In my last post, I saved this tree in my database using a series of insert statements:

insert into tree (letter, path) values ('A', 'A');
insert into tree (letter, path) values ('B', 'A.B');
insert into tree (letter, path) values ('C', 'A.C');
insert into tree (letter, path) values ('D', 'A.C.D');
insert into tree (letter, path) values ('E', 'A.C.E');
insert into tree (letter, path) values ('F', 'A.C.F');
insert into tree (letter, path) values ('G', 'A.B.G');

And we saw how easy it is to count the number of tree nodes in a given branch using the @> operator:

select count(*) from tree where 'A.C' @> path;

Cutting Off a Branch

But suppose I wanted to remove these nodes from the tree entirely; that is, suppose I wanted to “cut off this branch” of the tree, so to speak:

How can I do this? Simple! I just use a SQL delete statement:

delete from tree where 'A.C' @> path;

As you can see, I can use @> equally well in delete statements as in select statements.

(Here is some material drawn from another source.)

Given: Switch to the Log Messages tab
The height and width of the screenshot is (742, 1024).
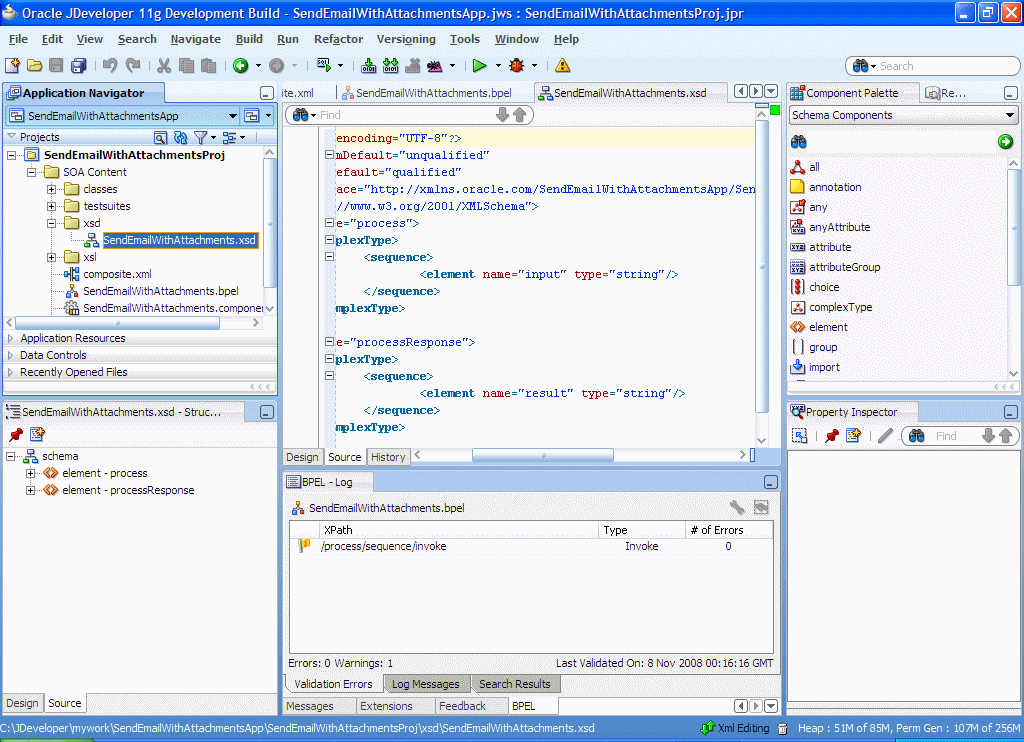Looking at the screenshot, I should click(425, 684).
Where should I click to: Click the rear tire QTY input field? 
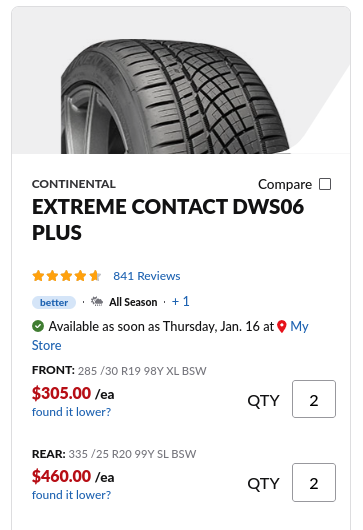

Replanting a Branch as a New Tree

Now suppose I want to keep this branch, and save it as a separate tree in my table. That is, I want two trees: the original A tree and a new tree consisting of the C branch “replanted” as a new root:

Thinking about this for a moment, moving some nodes from one location to another in my tree means I’ll need to update their path values somehow in my table. That is, I’ll need to use an update statement and not a select or delete statement. But how? Writing an update statement is easy enough, but how do I know what the new path of each tree node will be? Let’s take C as an example. Because C will become the root node of my new tree, I want to change its path from A.C to just C:

update tree set path = 'C' where path = 'A.C';

And I will want to update D, one of C’s children, in a similar way:

update tree set path = 'C.D' where path = 'A.C.D';

I could write a separate update statement for each node, just 4 SQL statements for my example. But imagine I had 100s or 1000s of nodes in my tree. Updating the records one SQL statement at a time would require repeated network connections from my application to Postgres, slowing down the overall operation tremendously.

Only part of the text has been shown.